### Reading passage
━━━━━━━━━━━━━━━━━━━━
Who Owns the Map? Copyright & Work-Made-for-Hire Rules for Residential Maps in Japan

Slide summarising Japanese copyright and work-made-for-hire rules for residential maps: creativity test, Article 15 criteria, contractor control factors
TL;DR
Japan’s 2022 Tokyo District Court decision confirms that detailed residential maps can be copyrighted and that, where a publisher tightly directs both employees and “quasi-employee” contractors, authorship vests in the company under Article 15. Clear contracts are still vital.

Table of Contents

  • Copyrightability of Maps in Japan
  • The Work-Made-for-Hire Rule (Article 15)
    • Employees vs. Independent Contractors
    • “De-facto employee” test
  • Tokyo District Court (27 May 2022) Key Facts & Holding
  • Practical Contract Tips
  • Implications for U.S. Businesses

In the digital age, maps and geographical data are ubiquitous, forming the backbone of countless business services, from logistics and delivery to real estate and marketing. While often perceived as purely factual compilations, the creation of detailed maps, particularly specialized ones like residential maps (jūtaku chizu), involves significant labor, skill, and potentially, creative expression. This raises important questions about copyright protection and authorship, especially when such maps are created through complex processes involving multiple contributors, including employees and external contractors.

A Tokyo District Court judgment on May 27, 2022 (Reiwa 4), brought these issues to the forefront, affirming the copyrightability of detailed residential maps and clarifying the application of Japan's "work made for hire" doctrine in determining authorship. This case offers valuable insights for U.S. companies that create, use, or commission map-based data or similar compilations in Japan.

Copyrightability of Maps in Japan: More Than Just Facts

Under Japan's Copyright Act (Chosakken Hō), maps can be protected as "works of drawing, or works of a scientific nature such as plans, charts, models, or other diagrammatic works" (Article 10, Paragraph 1, Item 6). However, like in many jurisdictions, copyright protects the expression of information, not the underlying facts themselves. For a map to be copyrightable, it must embody "creativity" (創作性 - sōsaku-sei), meaning it must be an "expression of thoughts or sentiments in a creative way, which falls within the literary, scientific, artistic, or musical domain" (Article 2, Paragraph 1, Item 1).
━━━━━━━━━━━━━━━━━━━━
### Task instructions
a. The article on Japanese map copyright names several kinds of business services that maps and geographical data support. List them.
b. According to the article on Japanese map copyright, why does the creation of detailed residential maps raise questions about copyright protection and authorship?
━━━━━━━━━━━━━━━━━━━━
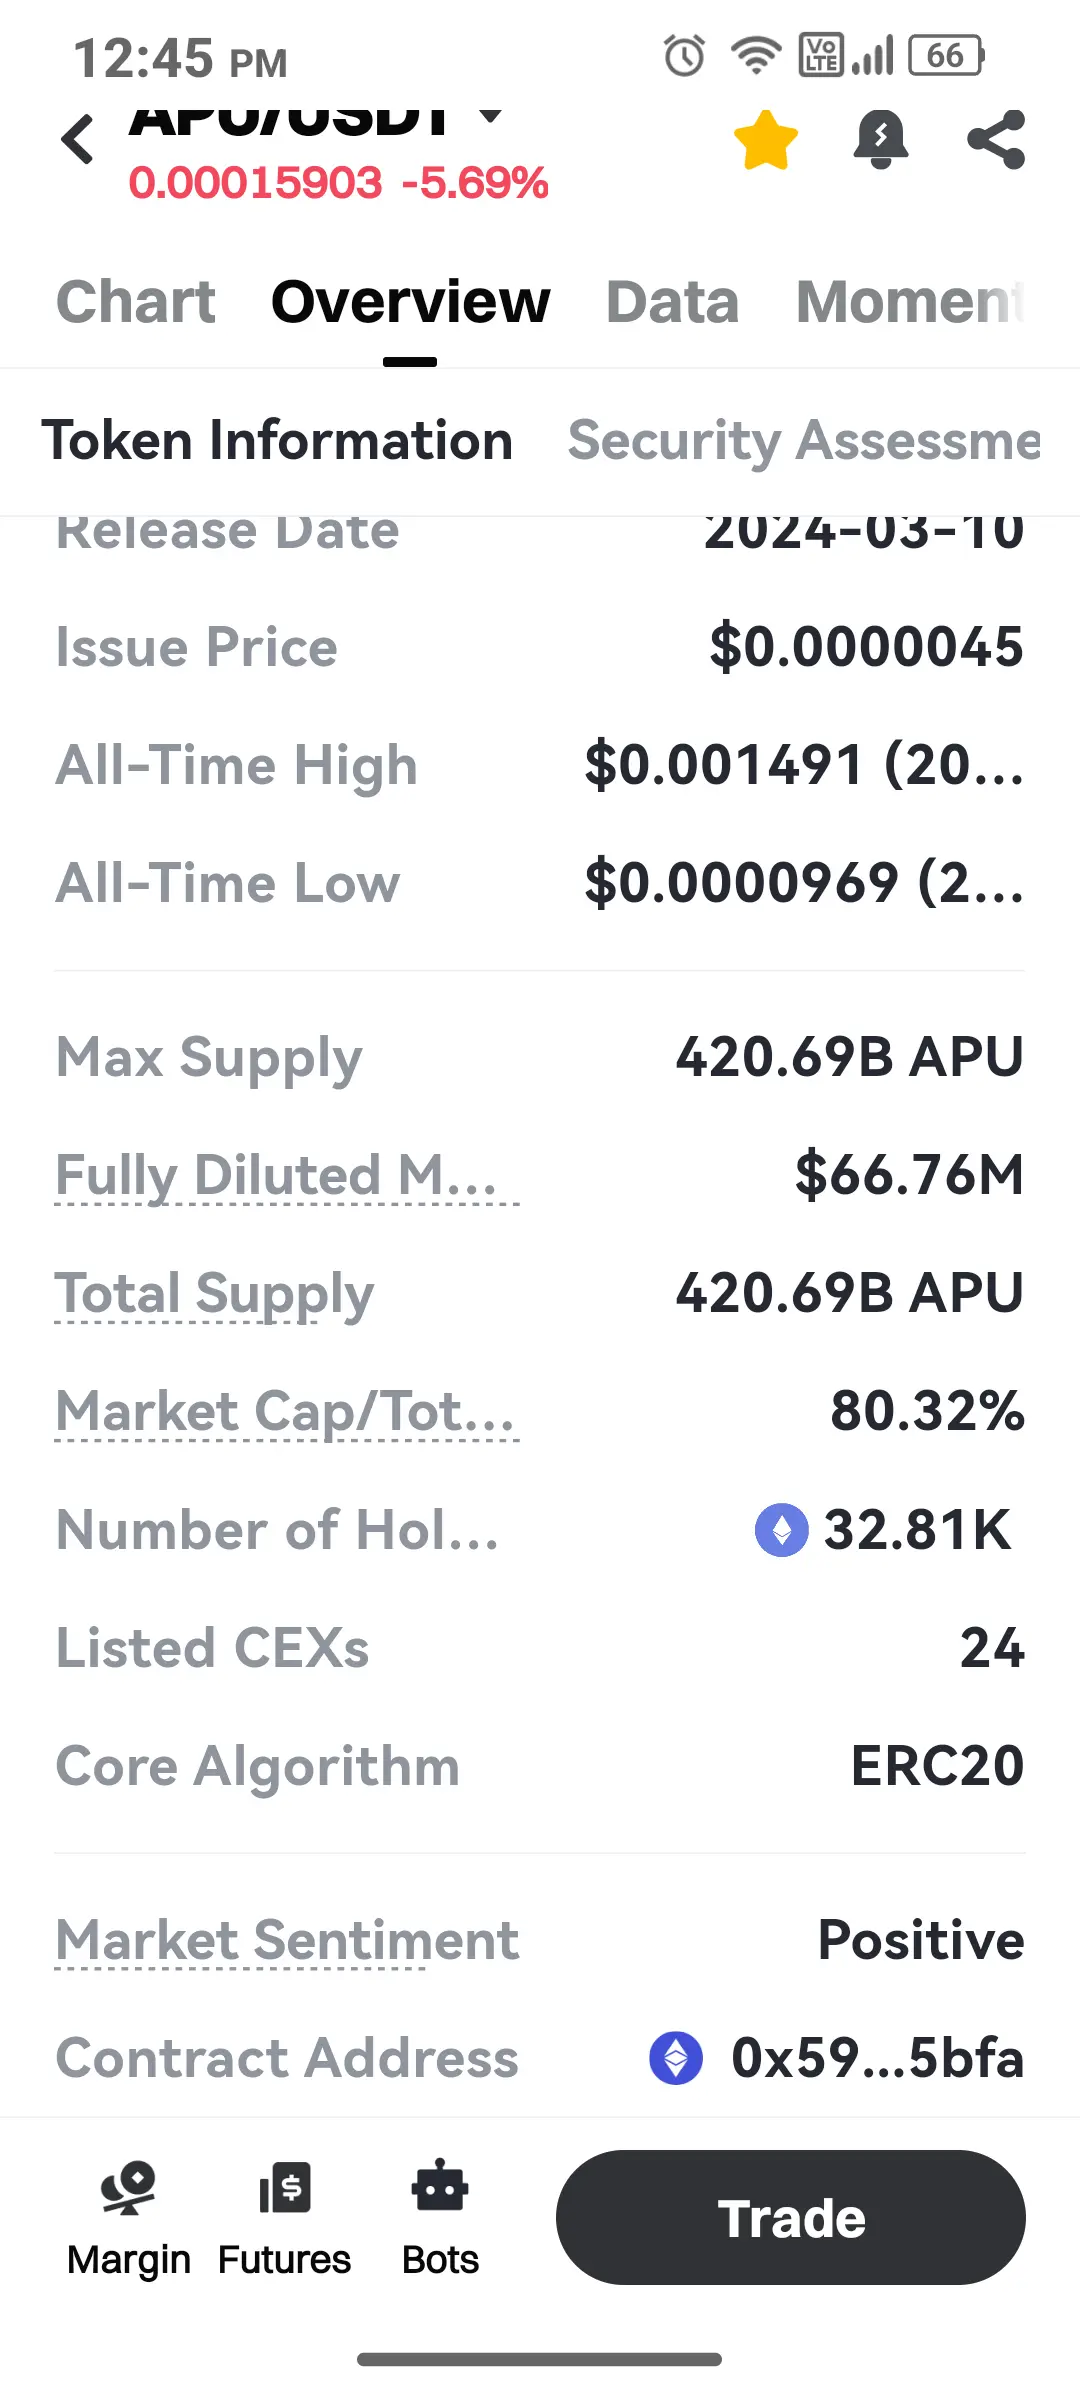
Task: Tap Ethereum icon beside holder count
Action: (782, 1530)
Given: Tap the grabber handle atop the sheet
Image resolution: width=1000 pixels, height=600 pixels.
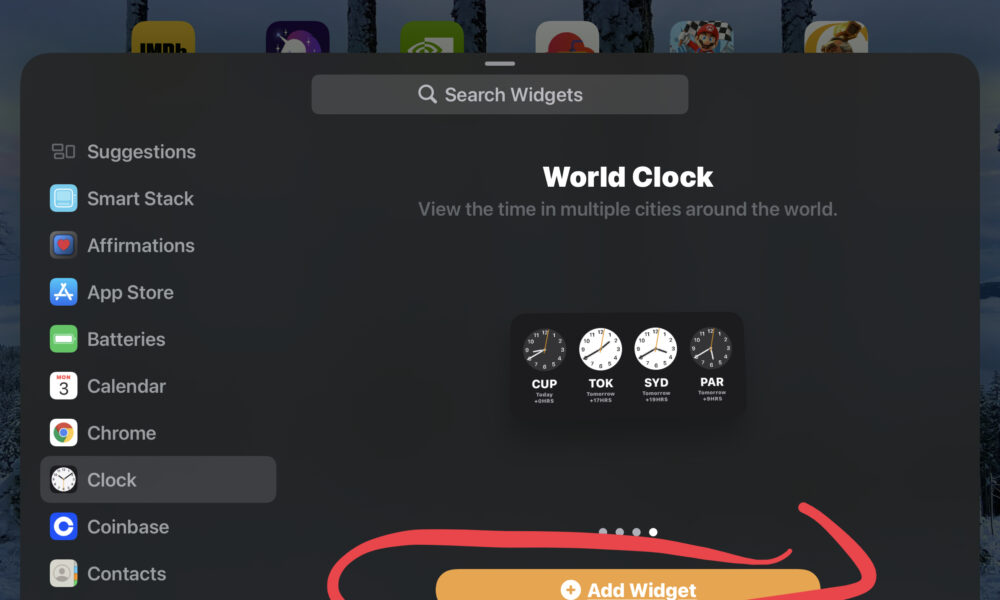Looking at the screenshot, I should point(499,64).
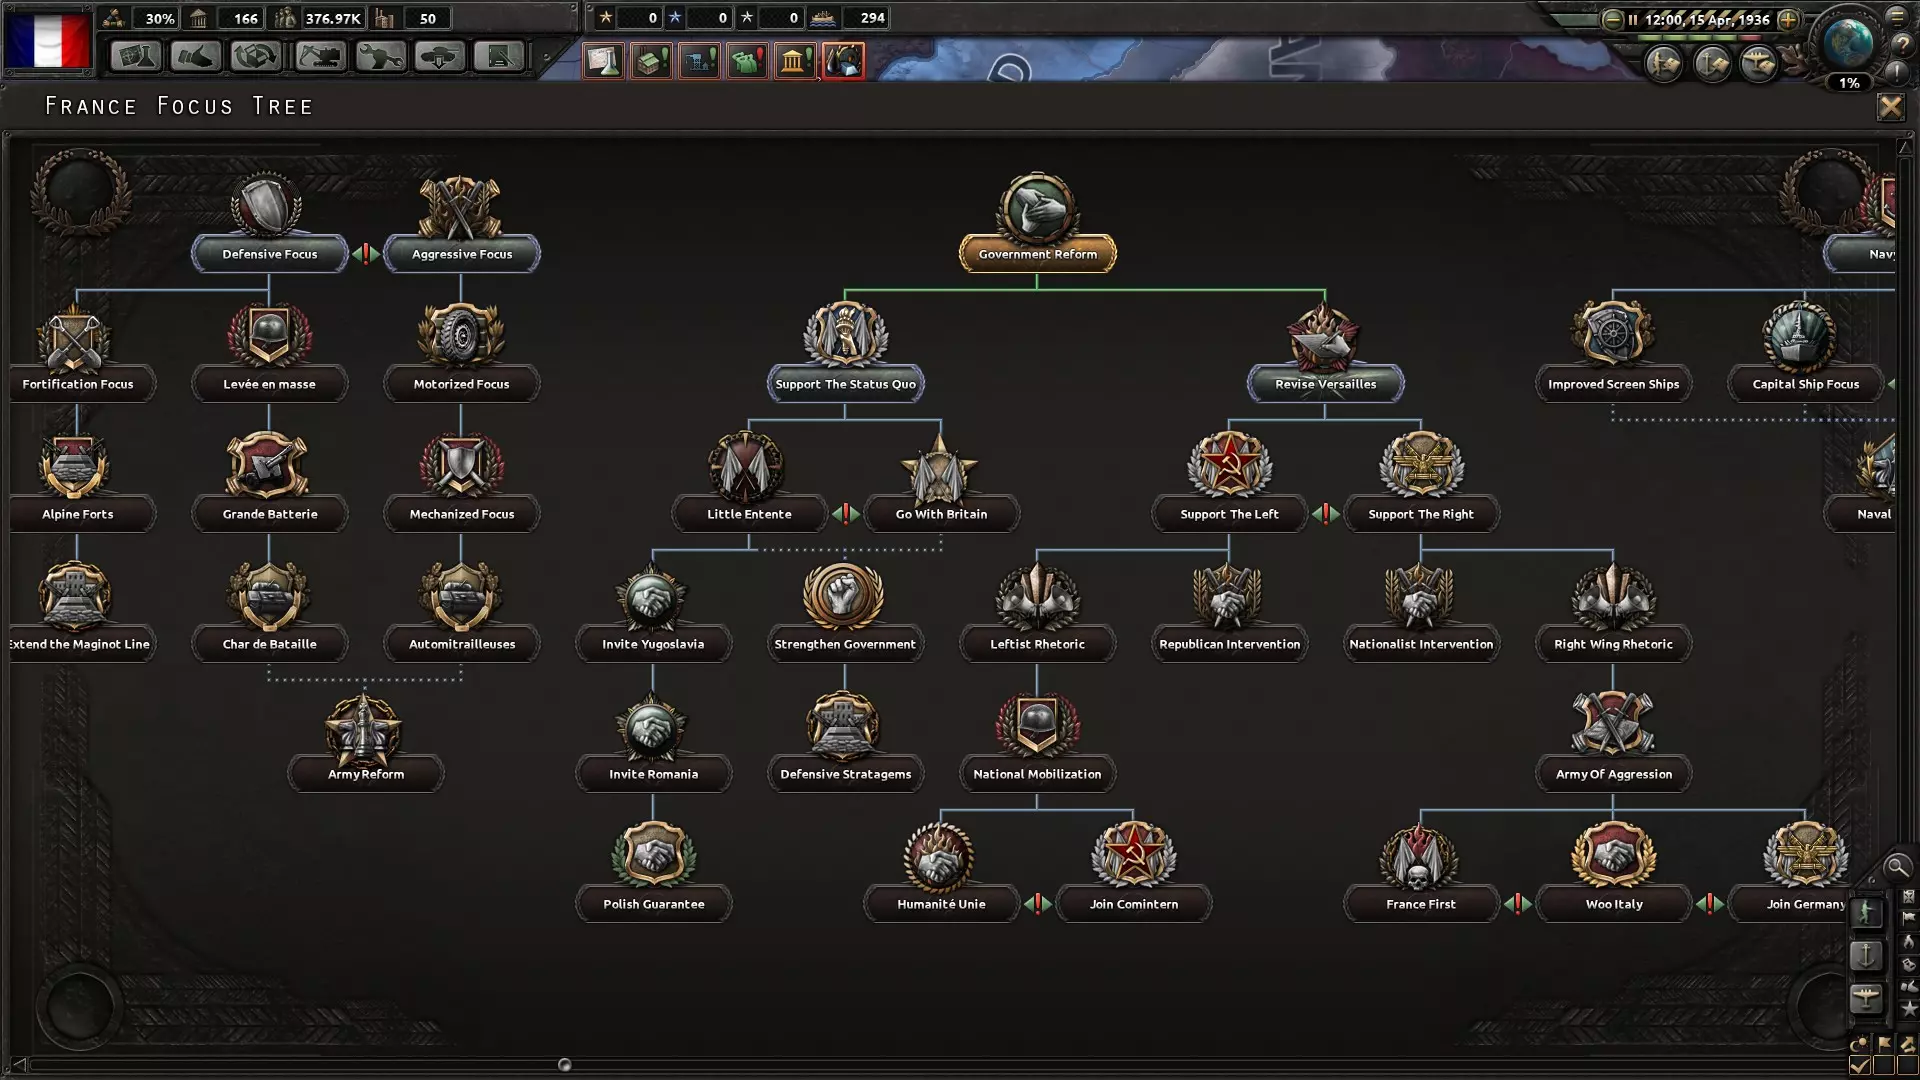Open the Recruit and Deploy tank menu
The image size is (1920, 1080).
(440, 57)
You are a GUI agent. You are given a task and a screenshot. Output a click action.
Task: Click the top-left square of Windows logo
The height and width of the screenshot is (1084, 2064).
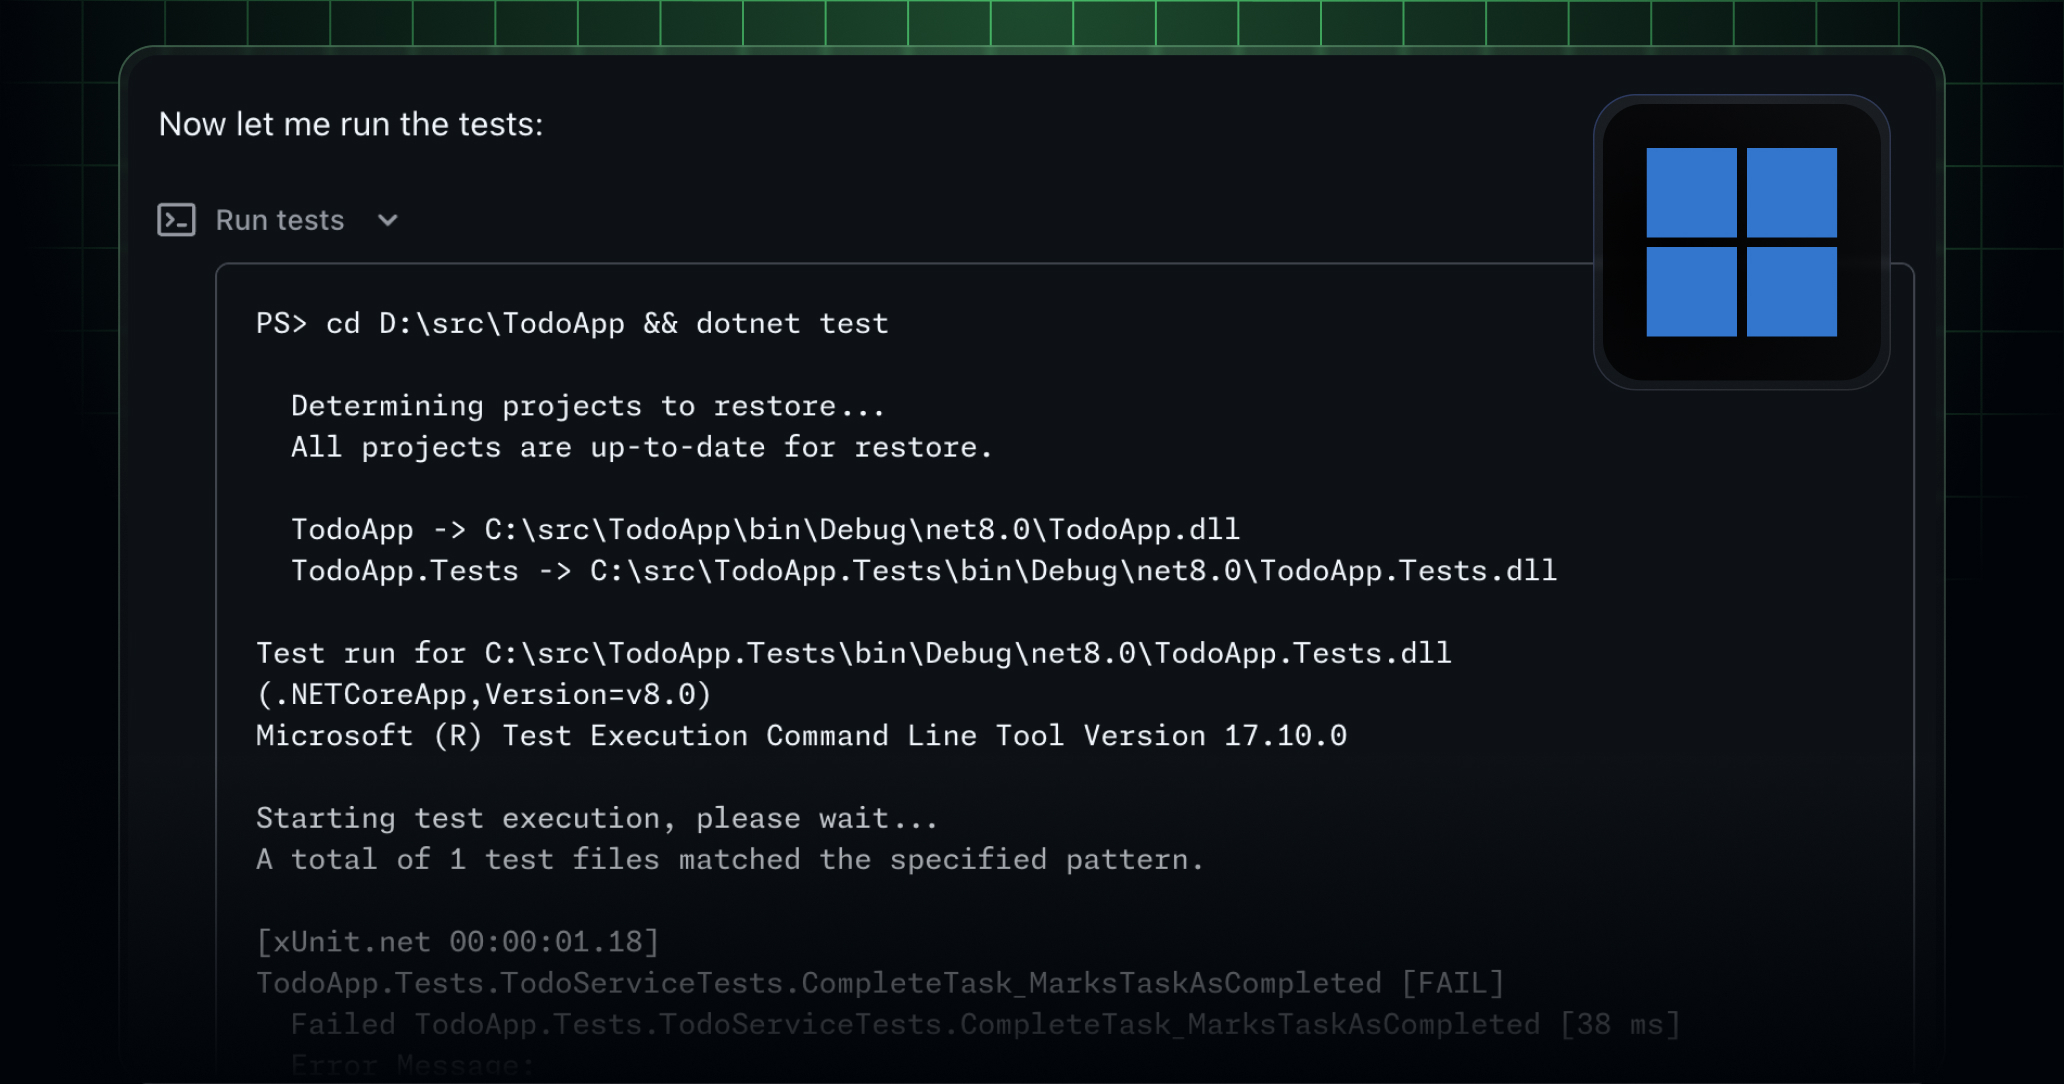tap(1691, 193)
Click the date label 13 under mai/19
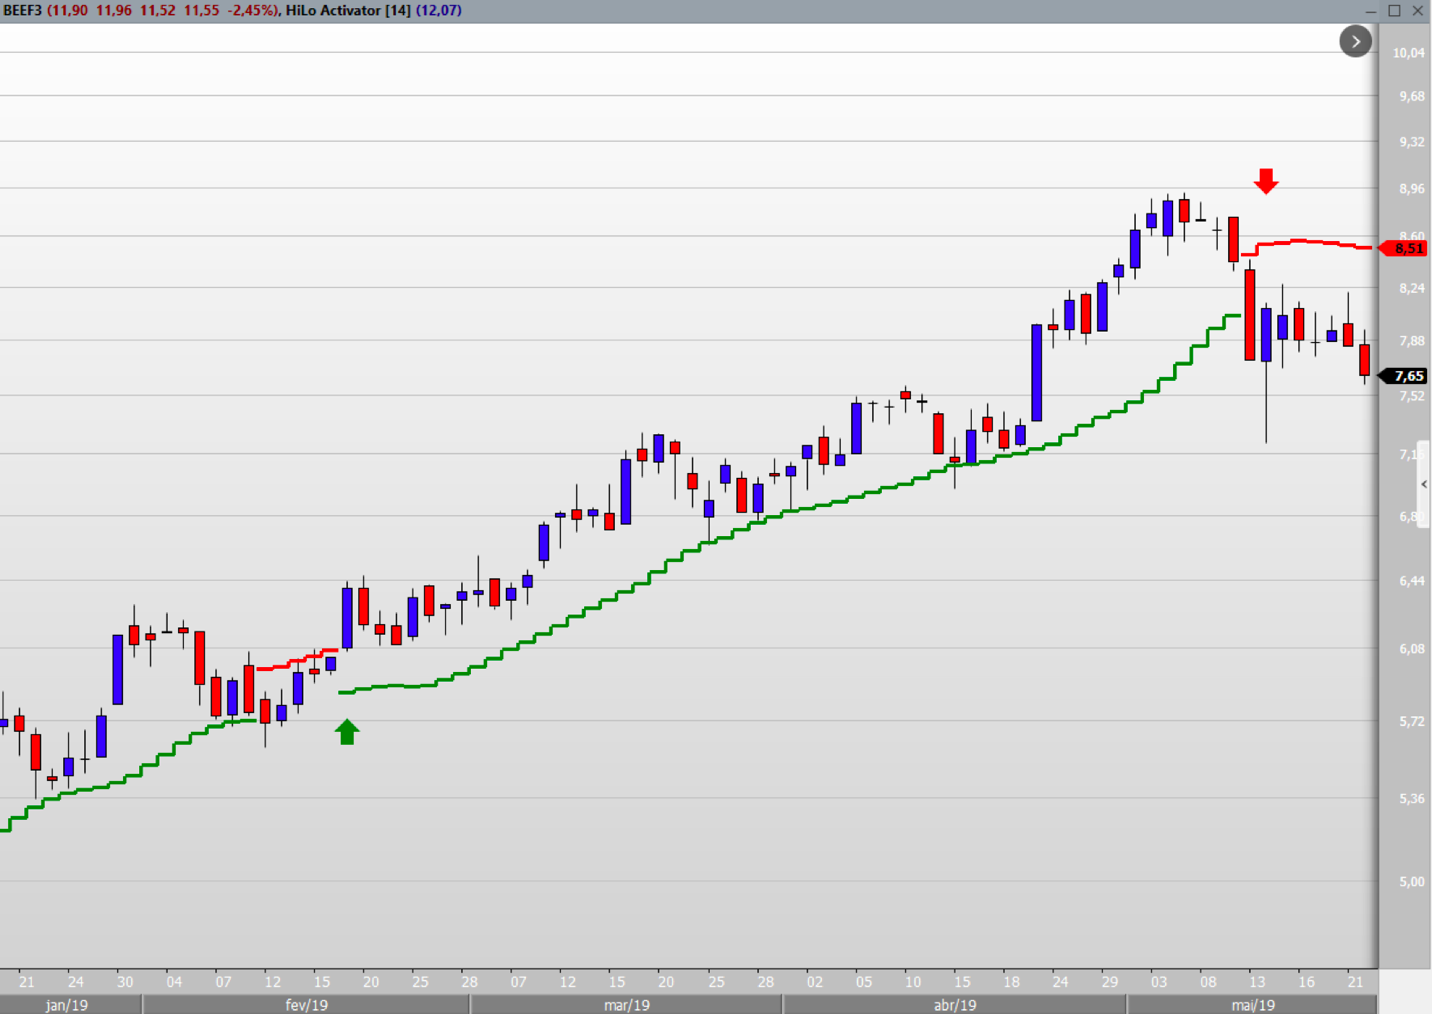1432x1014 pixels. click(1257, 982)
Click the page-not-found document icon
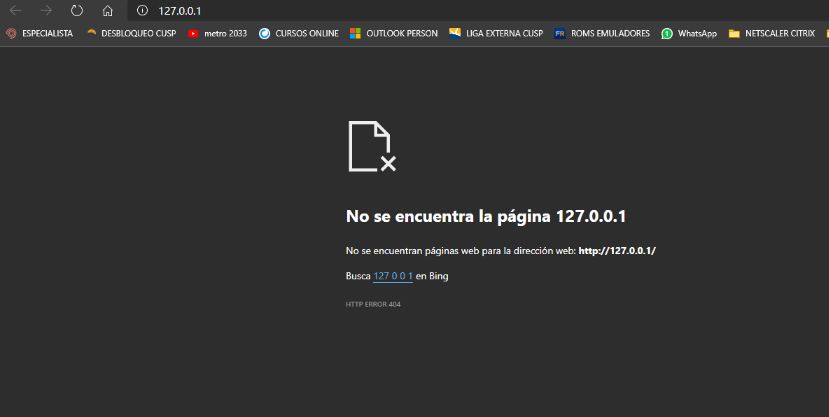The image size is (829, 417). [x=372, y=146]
━━━━━━━━━━━━━━━━━━━━
### Outputs by task
a. Logistics, delivery, real estate, and marketing.

b. Such maps are often seen as purely factual compilations. Yet making them involves significant labor, skill, and possibly creative expression. The questions become sharper because these maps are often made through complex processes with many contributors, including employees and outside contractors.